USPTO’s central fax number is flaky and the subsequent USPTO workflow is unacceptably sluggish.
What we are accustomed to, for the past twenty or so years, is that we can send a fax to the USPTO Central Fax Number (571-273-8300) and in response we will receive a fax from the USPTO. A first fax goes in one direction and a second fax goes in the other direction. The second fax is entitled Auto-Reply Facsimile Transmission and it quotes page 1 of the first fax. The second fax also states the page count from the first fax. This second fax is important because we can stick it into our file. If later the USPTO were to play dumb and pretend it never received the fax, then we could use the Auto-Reply Facsimile Transmission to try to shame the USPTO into admitting that yes, it did receive the fax.
Years ago in our firm’s experience, the Auto-Reply Facsimile Transmission always arrived.
But in recent months we find that quite often the Auto-Reply Facsimile Transmission fails to arrive.
As a first example, on September 29, 2024, we sent ten faxes to the Central Fax Number. But in only three cases did we receive the Auto-Reply Facsimile Transmission in response. This is a success rate of only 30% at receiving the Auto-Reply Facsimile Transmission faxes.
As a second example, on October 7, 2024, we sent ten more faxes to the Central Fax Number. But in only two cases did we receive the Auto-Reply Facsimile Transmission in response. This is a success rate of only 20% at receiving the Auto-Reply Facsimile Transmission faxes.
If you start making a list of all of the things that might explain a failure of the Auto-Reply Facsimile Transmission to arrive, I suppose you could wonder “what if the USPTO tried to send all ten of the Auto-Reply Facsimile Transmission faxes almost simultaneously?” and what if our inbound fax machine had been “busy” receiving one of the faxes and so our fax machine might have been “busy” for the other nine inbound faxes?
Or what if our fax machine had been “busy” sending faxes 7 through 10 to the USPTO at the same time that the USPTO’s system was trying to send us the Auto-Reply Facsimile Transmission for faxes 1 through 4?

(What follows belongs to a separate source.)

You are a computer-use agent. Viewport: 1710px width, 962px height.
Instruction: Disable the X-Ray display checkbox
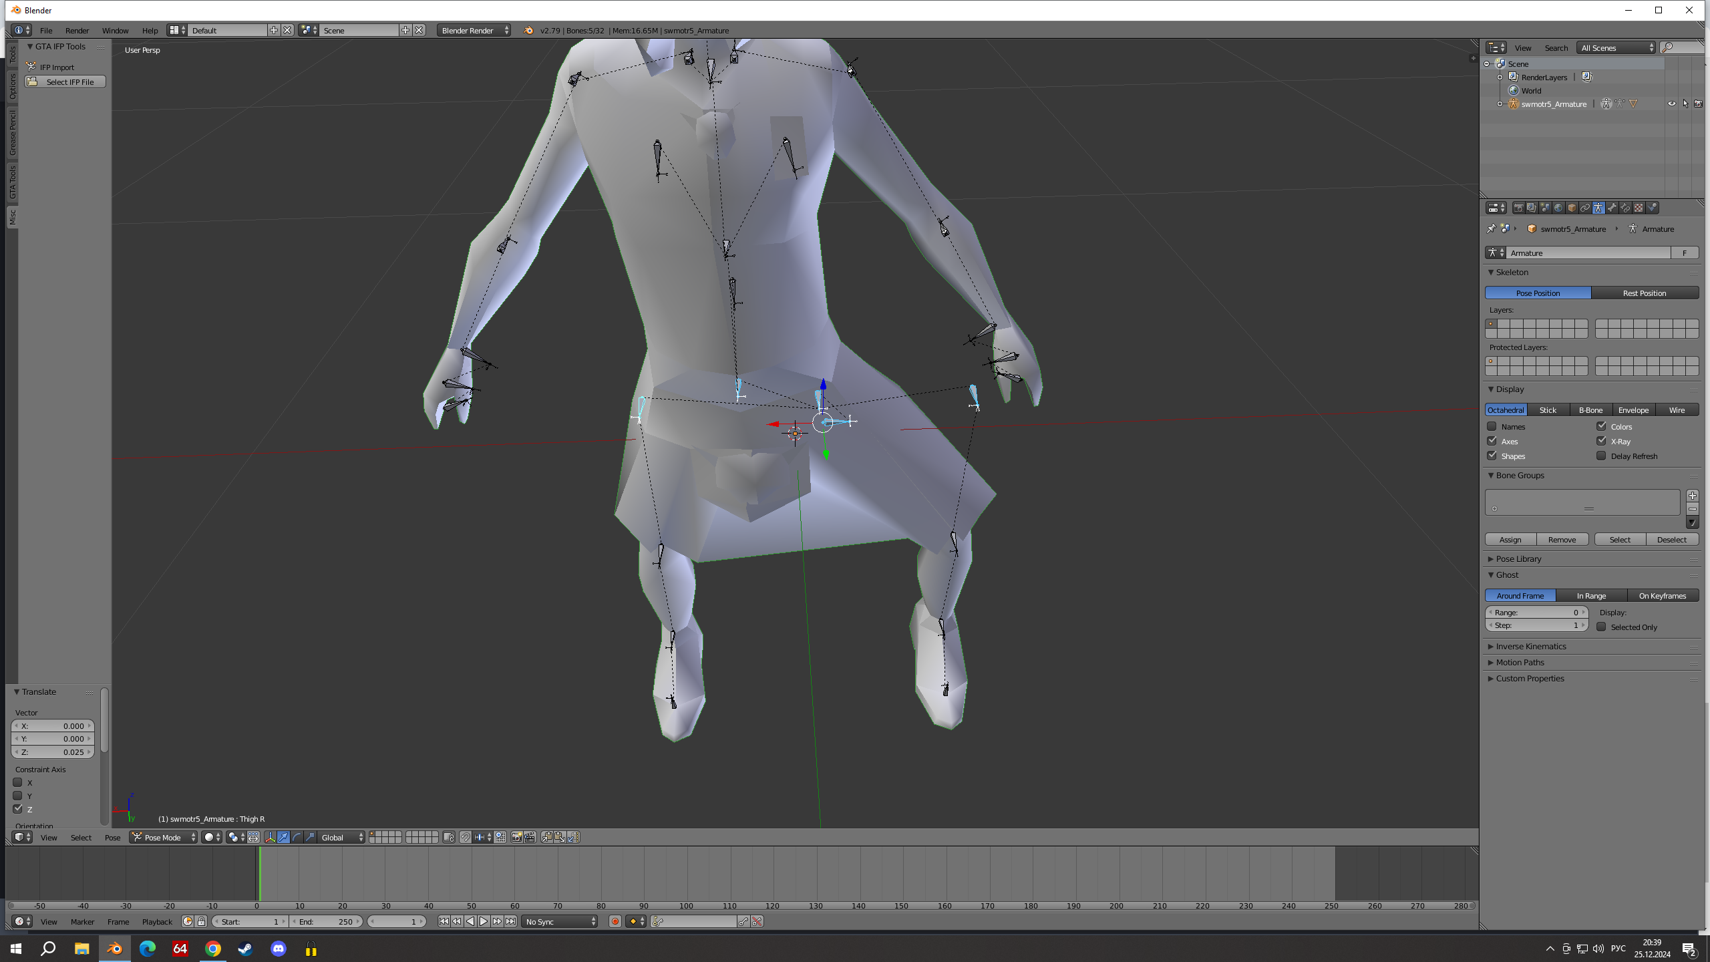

But that dog won’t hunt. Our inbound fax is a fax-to-email service. It is not reliant on a physical fax machine to receive physical telephone calls on a physical telephone line. The service provider has bandwidth to receive hundreds of simultaneous faxes at that single fax number. Another way to describe this is that our inbound fax number is never busy no matter how many people are trying to send a fax to us at any particular time.
So no, that is not the reason for a mere five out of twenty of the expected Auto-Reply Facsimile Transmission faxes to arrive.
Anyway, in the old days, absolutely every expected Auto-Reply Facsimile Transmission fax really did arrive as expected. And on a recent day, only 20% of the expected Auto-Reply Facsimile Transmission faxes did arrive.